EXERCISE INSTRUCTIONS:
Rewrite the rows from the line containing "You are a computer-use agent." through the end of the rows, inclusive, putting "achieve" wherever "accomplish" appears and leaving everything else unchanged. Omit the pictures from your answer.

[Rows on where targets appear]
------------
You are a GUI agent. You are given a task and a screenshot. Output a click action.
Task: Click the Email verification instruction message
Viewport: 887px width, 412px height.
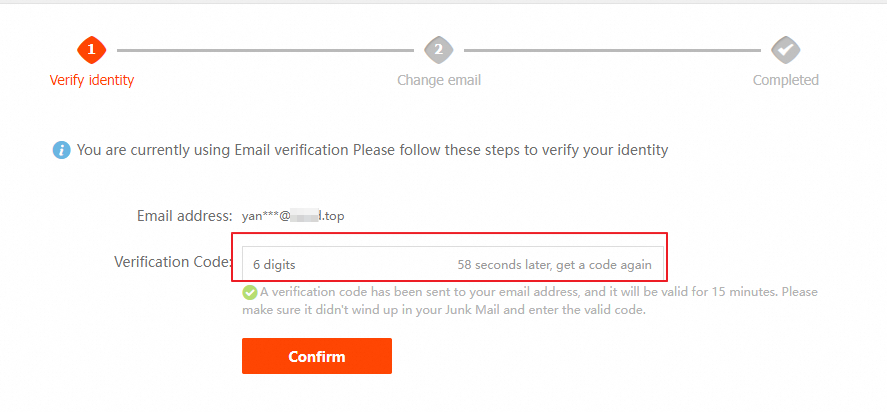click(x=372, y=151)
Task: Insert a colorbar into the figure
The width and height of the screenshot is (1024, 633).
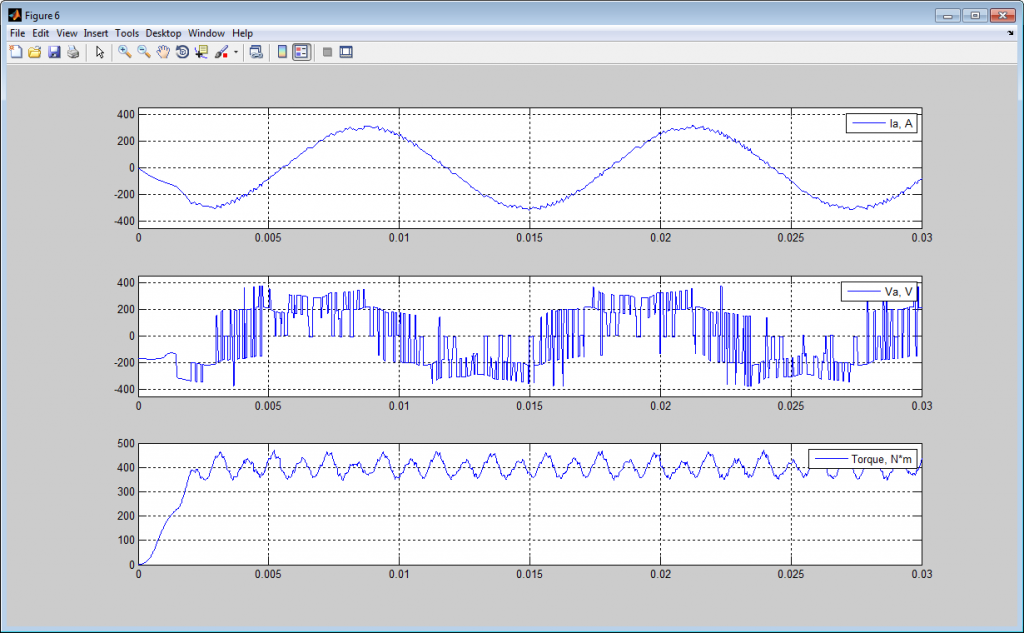Action: coord(283,51)
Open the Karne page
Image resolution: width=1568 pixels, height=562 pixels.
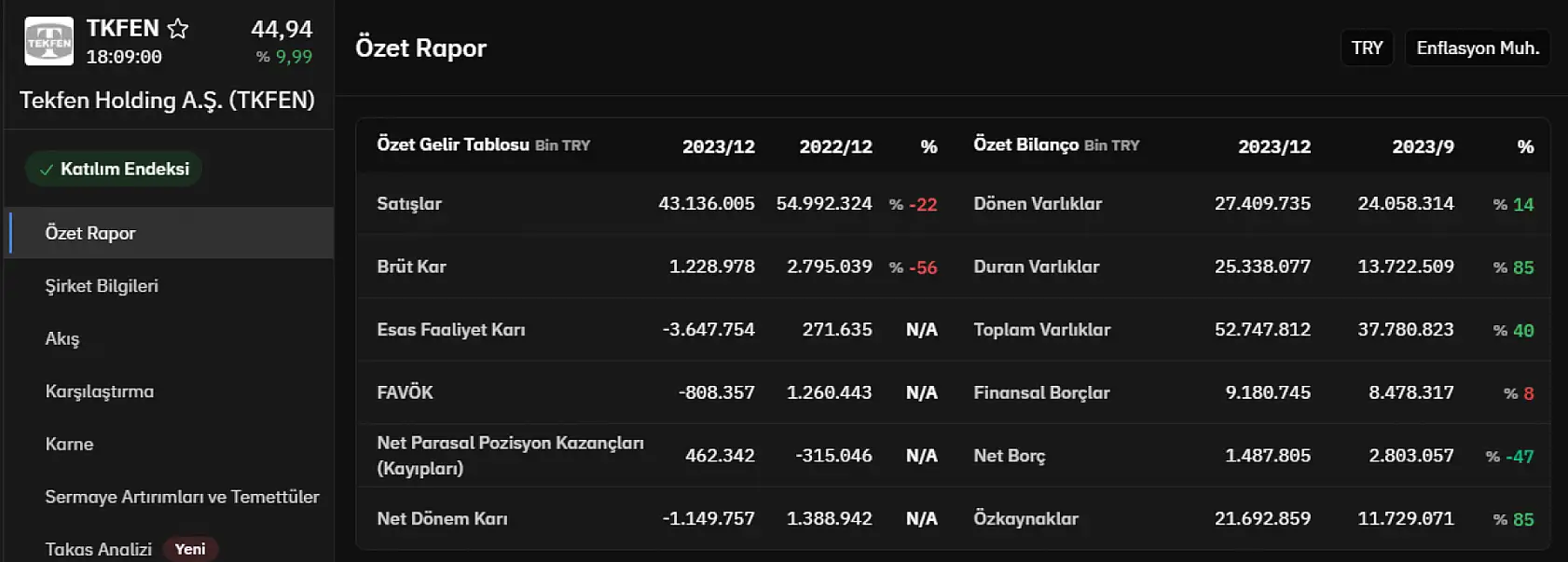coord(69,444)

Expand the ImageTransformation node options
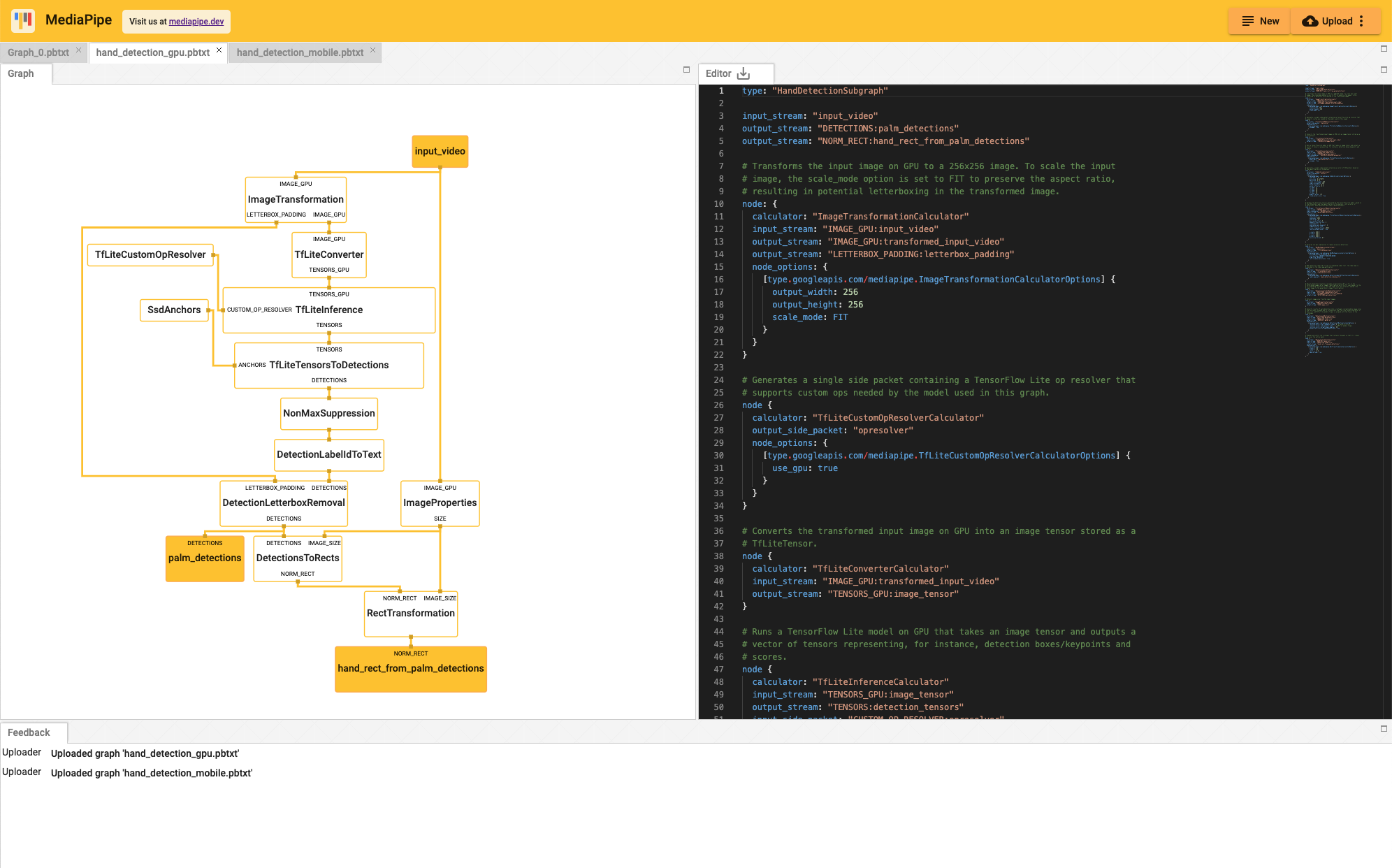[296, 199]
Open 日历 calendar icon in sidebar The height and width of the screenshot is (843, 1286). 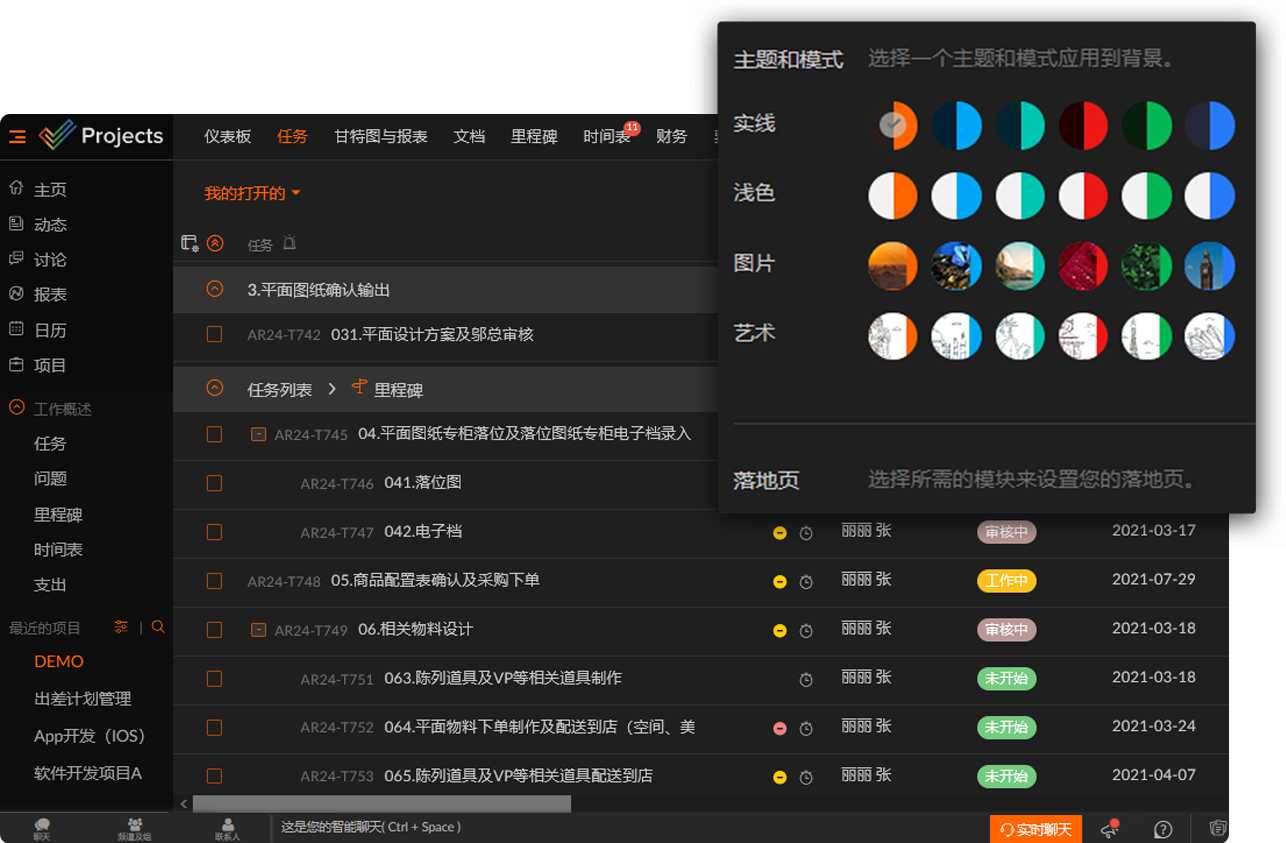click(x=16, y=329)
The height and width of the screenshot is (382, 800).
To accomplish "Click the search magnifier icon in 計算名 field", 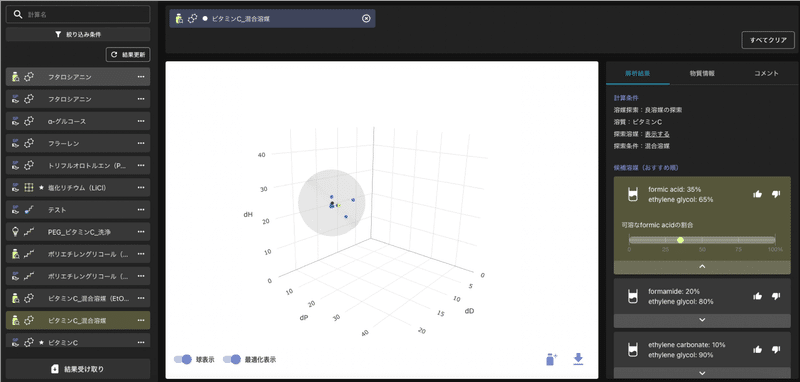I will (x=18, y=15).
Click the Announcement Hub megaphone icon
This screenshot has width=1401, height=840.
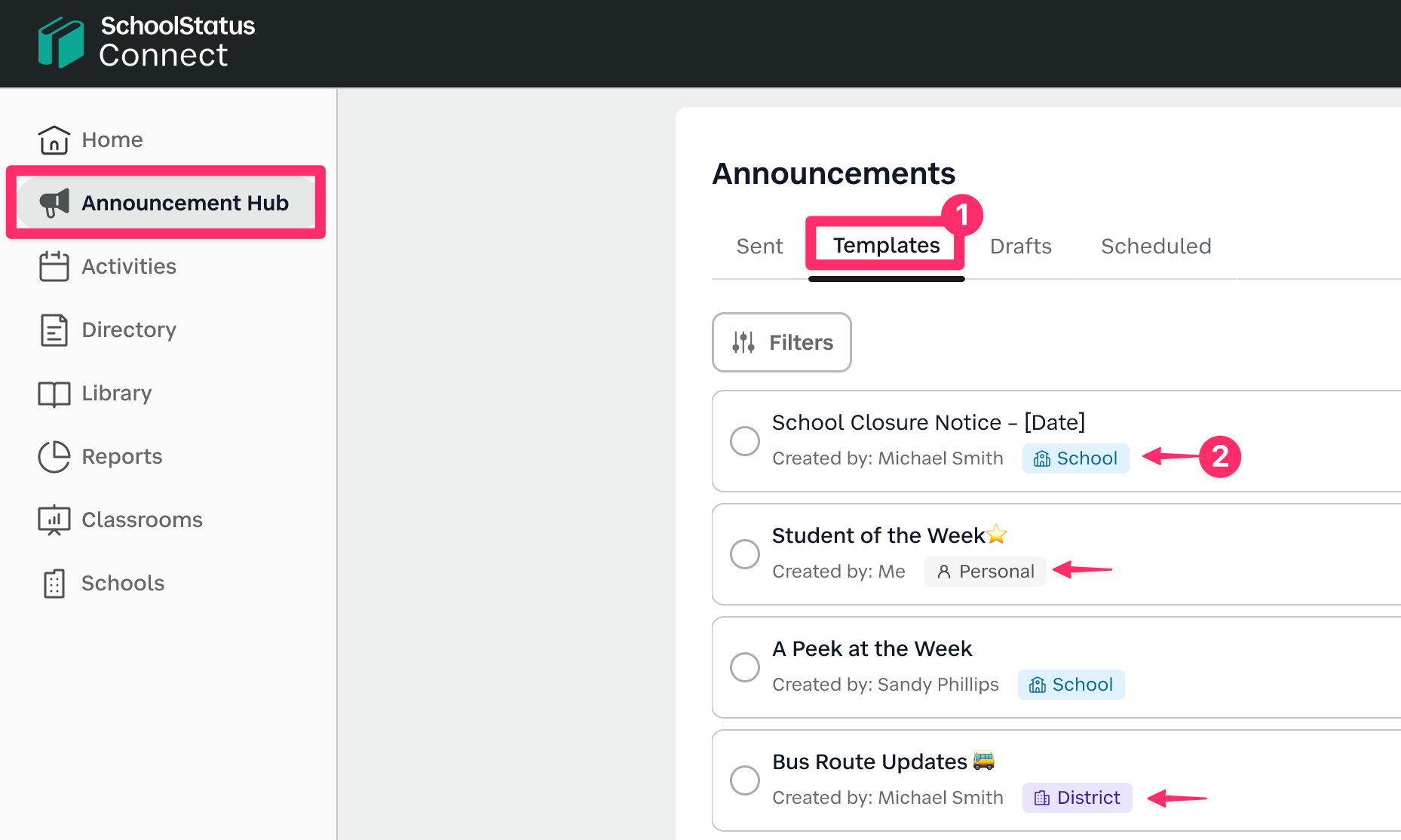(x=54, y=203)
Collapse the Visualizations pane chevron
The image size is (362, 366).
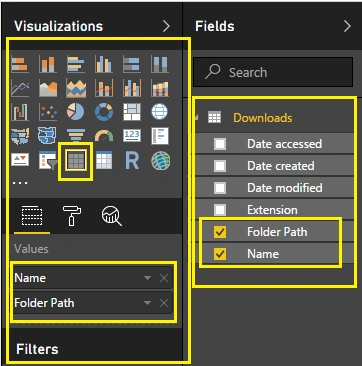[x=166, y=26]
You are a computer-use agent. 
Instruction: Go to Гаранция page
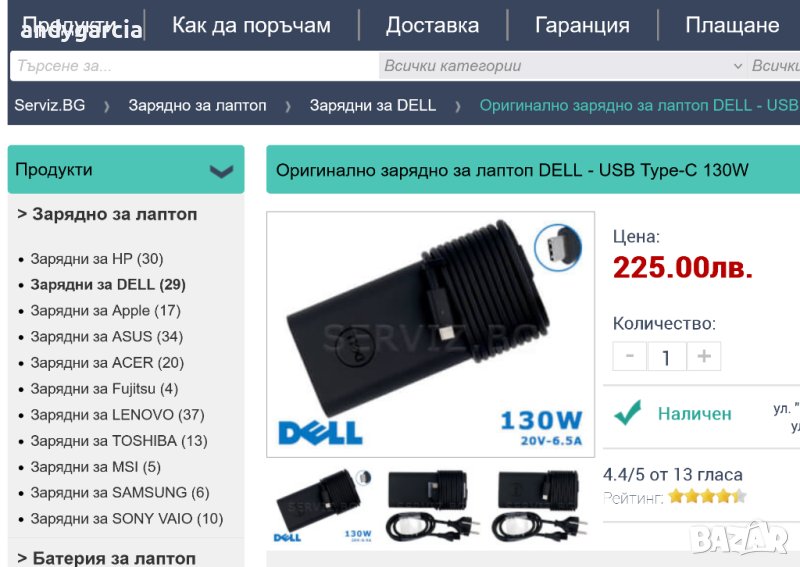582,25
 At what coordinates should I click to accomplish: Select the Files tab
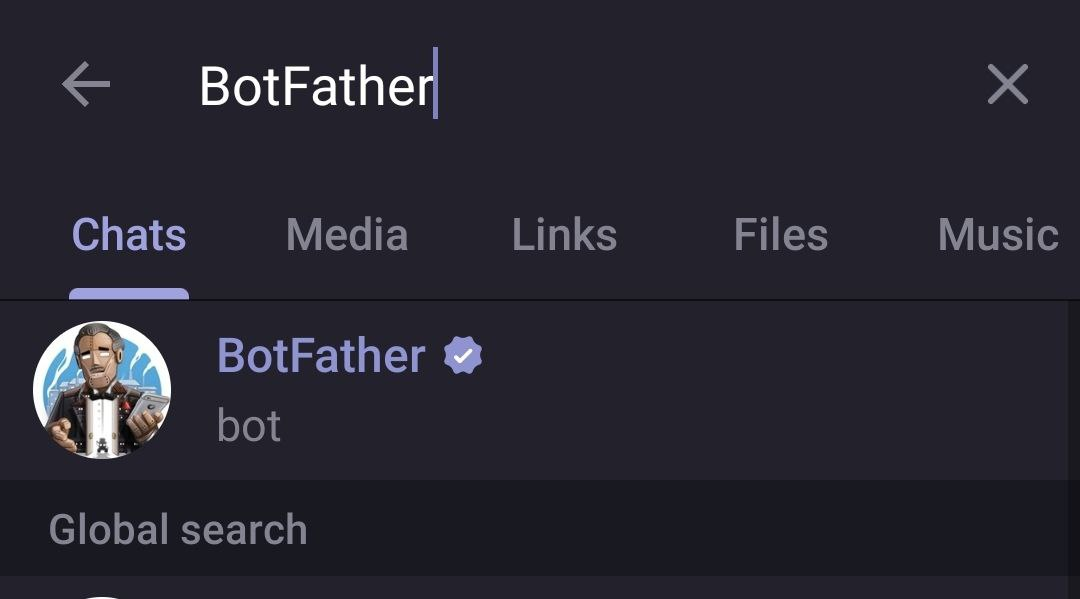coord(780,236)
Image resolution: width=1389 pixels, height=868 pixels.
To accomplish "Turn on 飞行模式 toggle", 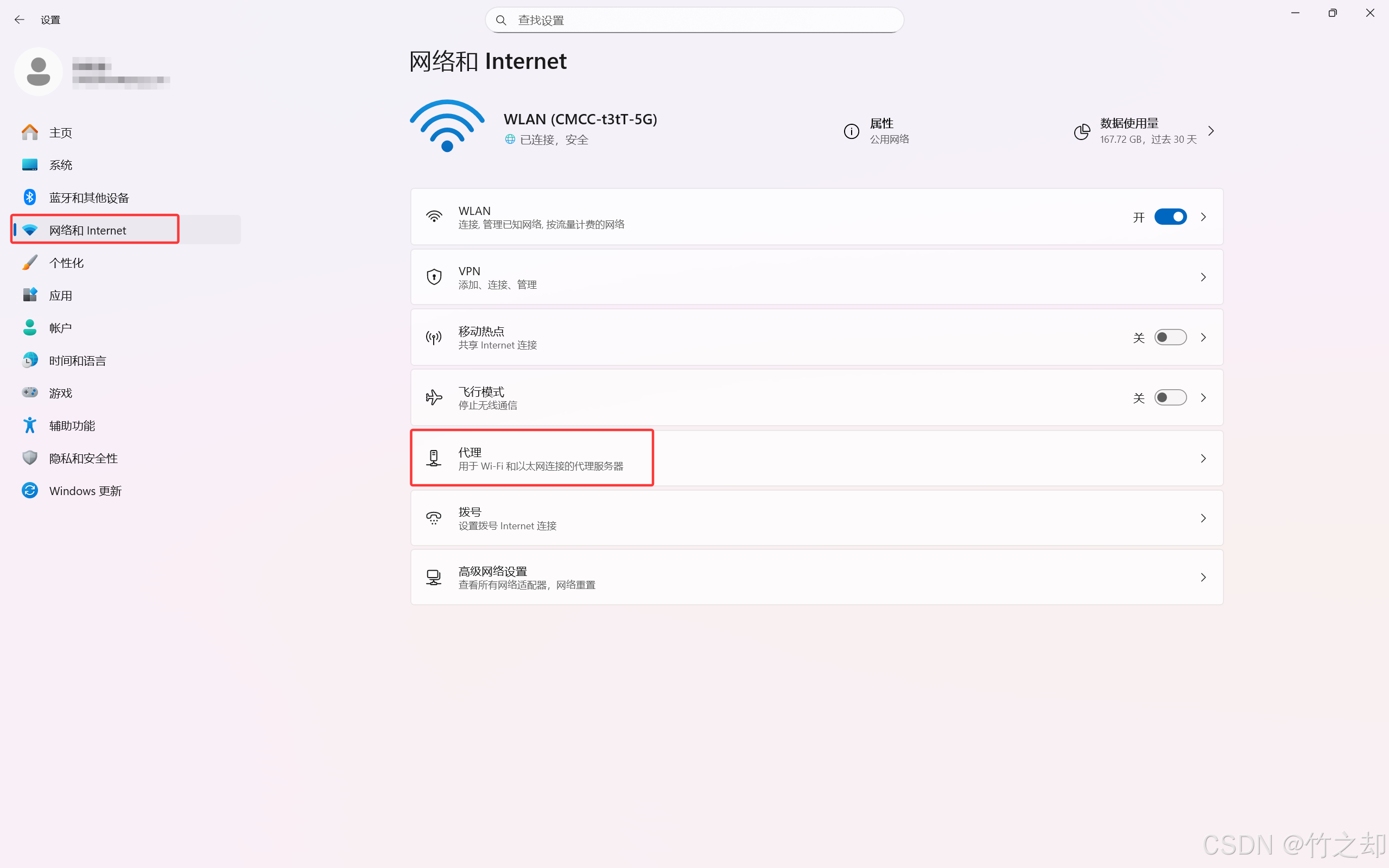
------------
SOLUTION TO THIS TASK:
You are a computer-use agent. 
Instruction: Go to Гаранция page
582,25
 At what coordinates should I click to achieve: Select the Files tab
coord(780,236)
Image resolution: width=1389 pixels, height=868 pixels.
To achieve "Turn on 飞行模式 toggle", 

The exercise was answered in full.